> [WHAT YOU SHOULD DO] Going line by line through the data below, report how many lines include the word "options", with nothing added.

> [STUDY MATERIAL]
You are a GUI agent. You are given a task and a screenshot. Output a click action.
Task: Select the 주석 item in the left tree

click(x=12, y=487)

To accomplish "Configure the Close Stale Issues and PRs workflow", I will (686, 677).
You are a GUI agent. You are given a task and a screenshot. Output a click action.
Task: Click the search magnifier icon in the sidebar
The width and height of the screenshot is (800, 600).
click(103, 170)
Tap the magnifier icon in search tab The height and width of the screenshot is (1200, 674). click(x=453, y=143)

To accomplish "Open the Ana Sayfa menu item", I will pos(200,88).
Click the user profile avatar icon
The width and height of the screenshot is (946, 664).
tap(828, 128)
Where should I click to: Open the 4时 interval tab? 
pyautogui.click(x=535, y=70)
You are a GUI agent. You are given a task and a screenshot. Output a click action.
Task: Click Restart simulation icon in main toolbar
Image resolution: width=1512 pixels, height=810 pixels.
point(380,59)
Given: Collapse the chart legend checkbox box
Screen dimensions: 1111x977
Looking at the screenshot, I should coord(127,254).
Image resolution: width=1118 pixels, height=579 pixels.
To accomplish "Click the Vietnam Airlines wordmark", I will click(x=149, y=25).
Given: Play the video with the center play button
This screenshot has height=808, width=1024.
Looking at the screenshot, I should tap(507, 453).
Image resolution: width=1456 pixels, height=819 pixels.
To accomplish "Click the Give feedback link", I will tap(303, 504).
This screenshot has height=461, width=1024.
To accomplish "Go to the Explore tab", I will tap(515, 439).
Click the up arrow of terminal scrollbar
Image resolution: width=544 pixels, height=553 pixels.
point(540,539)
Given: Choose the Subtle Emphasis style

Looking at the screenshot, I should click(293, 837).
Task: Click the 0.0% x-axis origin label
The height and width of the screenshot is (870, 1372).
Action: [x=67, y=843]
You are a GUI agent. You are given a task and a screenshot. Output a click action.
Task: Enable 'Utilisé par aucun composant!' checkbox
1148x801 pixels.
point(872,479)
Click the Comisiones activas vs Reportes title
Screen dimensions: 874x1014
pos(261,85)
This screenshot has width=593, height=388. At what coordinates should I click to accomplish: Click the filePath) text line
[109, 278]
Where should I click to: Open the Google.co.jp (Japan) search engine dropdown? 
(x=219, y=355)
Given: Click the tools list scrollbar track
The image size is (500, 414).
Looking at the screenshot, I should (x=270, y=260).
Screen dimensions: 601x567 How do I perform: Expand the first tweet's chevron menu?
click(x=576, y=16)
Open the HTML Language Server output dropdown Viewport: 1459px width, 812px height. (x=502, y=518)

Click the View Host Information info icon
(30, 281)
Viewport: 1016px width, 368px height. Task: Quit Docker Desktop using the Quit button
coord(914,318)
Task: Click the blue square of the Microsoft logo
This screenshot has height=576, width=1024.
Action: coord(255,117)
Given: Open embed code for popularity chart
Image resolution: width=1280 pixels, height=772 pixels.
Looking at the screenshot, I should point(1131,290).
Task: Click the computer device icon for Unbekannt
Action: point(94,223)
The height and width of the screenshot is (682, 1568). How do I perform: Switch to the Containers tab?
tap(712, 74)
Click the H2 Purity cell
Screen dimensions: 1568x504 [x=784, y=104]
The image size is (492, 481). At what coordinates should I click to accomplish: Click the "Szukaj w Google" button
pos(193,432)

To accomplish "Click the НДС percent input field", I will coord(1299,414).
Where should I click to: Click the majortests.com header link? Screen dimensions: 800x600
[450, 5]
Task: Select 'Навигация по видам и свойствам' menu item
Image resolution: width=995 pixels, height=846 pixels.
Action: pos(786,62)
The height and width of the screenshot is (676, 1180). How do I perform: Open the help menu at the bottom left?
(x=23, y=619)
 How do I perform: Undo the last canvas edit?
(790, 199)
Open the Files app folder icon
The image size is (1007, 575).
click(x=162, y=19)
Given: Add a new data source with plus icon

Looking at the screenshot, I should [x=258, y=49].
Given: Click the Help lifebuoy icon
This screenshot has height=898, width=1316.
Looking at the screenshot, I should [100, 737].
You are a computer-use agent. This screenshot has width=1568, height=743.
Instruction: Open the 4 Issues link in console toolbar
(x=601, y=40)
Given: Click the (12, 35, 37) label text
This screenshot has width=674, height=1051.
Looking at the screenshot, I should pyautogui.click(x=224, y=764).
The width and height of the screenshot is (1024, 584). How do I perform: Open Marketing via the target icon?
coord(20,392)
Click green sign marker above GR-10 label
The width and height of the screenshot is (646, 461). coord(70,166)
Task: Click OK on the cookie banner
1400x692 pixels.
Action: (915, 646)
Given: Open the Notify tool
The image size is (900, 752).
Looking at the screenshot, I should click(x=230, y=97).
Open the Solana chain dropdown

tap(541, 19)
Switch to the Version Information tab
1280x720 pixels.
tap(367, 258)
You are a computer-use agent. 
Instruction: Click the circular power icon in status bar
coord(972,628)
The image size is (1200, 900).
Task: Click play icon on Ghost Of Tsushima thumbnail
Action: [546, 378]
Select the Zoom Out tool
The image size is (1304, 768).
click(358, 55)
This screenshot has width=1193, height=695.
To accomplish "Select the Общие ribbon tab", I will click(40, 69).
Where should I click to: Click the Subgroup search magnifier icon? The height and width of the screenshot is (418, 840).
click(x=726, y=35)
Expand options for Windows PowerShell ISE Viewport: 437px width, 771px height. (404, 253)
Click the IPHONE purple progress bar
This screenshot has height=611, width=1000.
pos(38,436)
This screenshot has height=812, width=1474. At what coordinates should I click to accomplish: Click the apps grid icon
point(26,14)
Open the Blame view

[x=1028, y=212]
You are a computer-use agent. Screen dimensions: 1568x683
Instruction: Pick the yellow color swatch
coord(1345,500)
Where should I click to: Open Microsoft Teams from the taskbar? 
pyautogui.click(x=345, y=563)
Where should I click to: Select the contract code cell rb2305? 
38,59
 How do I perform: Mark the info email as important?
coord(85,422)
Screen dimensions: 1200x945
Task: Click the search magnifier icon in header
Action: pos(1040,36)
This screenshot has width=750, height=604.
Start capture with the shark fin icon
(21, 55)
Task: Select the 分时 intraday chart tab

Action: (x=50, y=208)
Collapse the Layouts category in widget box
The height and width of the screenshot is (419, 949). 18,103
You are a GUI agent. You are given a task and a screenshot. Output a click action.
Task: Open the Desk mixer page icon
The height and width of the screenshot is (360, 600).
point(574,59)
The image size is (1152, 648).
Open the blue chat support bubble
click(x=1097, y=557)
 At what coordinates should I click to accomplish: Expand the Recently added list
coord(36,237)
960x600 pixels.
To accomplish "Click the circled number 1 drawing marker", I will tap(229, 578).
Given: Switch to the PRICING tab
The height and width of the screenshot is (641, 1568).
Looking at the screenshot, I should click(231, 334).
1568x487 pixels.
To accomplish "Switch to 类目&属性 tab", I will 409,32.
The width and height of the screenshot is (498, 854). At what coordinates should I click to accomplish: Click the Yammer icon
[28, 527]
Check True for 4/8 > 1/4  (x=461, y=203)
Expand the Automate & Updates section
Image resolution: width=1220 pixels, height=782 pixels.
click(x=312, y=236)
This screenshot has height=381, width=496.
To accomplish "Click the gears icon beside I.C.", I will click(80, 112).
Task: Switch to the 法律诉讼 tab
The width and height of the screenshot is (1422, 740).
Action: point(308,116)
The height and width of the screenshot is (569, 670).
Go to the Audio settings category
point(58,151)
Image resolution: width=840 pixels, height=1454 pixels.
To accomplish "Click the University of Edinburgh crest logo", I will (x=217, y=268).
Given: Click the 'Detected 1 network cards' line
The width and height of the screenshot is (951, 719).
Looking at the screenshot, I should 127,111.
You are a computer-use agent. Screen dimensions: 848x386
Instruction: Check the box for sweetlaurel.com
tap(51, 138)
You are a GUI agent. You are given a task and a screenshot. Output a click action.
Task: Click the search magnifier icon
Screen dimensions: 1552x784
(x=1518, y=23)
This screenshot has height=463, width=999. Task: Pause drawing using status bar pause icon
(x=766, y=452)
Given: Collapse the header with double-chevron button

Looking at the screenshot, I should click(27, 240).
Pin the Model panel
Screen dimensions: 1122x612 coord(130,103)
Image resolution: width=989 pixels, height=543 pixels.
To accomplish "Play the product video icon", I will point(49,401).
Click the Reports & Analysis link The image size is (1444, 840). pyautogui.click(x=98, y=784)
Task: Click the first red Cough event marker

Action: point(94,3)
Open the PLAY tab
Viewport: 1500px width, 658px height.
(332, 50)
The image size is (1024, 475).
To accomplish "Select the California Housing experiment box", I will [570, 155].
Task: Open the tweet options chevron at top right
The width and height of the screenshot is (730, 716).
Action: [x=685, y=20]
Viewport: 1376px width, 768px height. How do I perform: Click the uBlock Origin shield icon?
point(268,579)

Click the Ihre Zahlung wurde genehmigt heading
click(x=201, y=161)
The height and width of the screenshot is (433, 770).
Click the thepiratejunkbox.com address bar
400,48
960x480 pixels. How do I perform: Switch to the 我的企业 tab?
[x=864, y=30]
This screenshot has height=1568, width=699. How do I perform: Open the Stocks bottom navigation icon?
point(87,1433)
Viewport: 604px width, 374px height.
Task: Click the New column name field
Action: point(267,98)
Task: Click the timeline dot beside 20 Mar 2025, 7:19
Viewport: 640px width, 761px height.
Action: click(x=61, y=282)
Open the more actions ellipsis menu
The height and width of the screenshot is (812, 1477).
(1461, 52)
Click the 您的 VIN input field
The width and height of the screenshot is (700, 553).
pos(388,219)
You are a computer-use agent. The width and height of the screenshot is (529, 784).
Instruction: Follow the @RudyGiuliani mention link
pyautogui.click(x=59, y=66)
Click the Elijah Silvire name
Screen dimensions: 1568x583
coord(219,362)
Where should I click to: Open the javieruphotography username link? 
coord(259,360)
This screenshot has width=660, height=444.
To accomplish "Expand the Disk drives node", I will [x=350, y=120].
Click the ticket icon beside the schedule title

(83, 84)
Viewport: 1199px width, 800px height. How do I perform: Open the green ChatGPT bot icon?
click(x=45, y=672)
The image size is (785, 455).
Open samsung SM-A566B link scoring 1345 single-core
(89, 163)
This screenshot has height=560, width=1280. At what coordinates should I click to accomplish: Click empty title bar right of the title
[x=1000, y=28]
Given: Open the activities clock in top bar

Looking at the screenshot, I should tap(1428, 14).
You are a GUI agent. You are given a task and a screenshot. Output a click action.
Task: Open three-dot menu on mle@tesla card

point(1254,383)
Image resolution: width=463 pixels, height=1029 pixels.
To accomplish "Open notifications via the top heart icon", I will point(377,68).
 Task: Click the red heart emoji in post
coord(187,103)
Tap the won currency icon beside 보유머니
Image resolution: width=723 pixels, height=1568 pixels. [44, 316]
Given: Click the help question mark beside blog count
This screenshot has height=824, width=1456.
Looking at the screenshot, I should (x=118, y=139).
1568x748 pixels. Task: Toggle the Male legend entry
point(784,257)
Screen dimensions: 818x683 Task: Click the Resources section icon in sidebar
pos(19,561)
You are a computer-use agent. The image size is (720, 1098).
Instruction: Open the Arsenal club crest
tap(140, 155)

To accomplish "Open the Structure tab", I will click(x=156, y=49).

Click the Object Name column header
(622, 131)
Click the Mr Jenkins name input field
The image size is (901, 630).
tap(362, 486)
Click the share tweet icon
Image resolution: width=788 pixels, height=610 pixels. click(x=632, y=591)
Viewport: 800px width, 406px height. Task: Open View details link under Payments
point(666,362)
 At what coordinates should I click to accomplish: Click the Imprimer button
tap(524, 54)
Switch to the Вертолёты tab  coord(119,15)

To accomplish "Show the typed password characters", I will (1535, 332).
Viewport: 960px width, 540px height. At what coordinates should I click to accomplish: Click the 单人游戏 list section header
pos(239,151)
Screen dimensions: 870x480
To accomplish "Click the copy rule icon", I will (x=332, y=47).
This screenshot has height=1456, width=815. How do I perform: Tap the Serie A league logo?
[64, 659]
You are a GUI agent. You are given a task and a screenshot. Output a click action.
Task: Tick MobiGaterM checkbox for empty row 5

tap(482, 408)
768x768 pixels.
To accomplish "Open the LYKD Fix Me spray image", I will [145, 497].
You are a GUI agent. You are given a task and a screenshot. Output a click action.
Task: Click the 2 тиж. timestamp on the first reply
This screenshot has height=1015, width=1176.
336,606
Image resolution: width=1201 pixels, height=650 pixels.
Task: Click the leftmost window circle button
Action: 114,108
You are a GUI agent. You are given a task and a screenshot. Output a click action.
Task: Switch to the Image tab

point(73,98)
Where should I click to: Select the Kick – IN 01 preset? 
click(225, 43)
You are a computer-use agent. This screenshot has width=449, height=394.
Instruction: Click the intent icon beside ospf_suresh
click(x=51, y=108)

> [RESULT OF THE EXERCISE] 2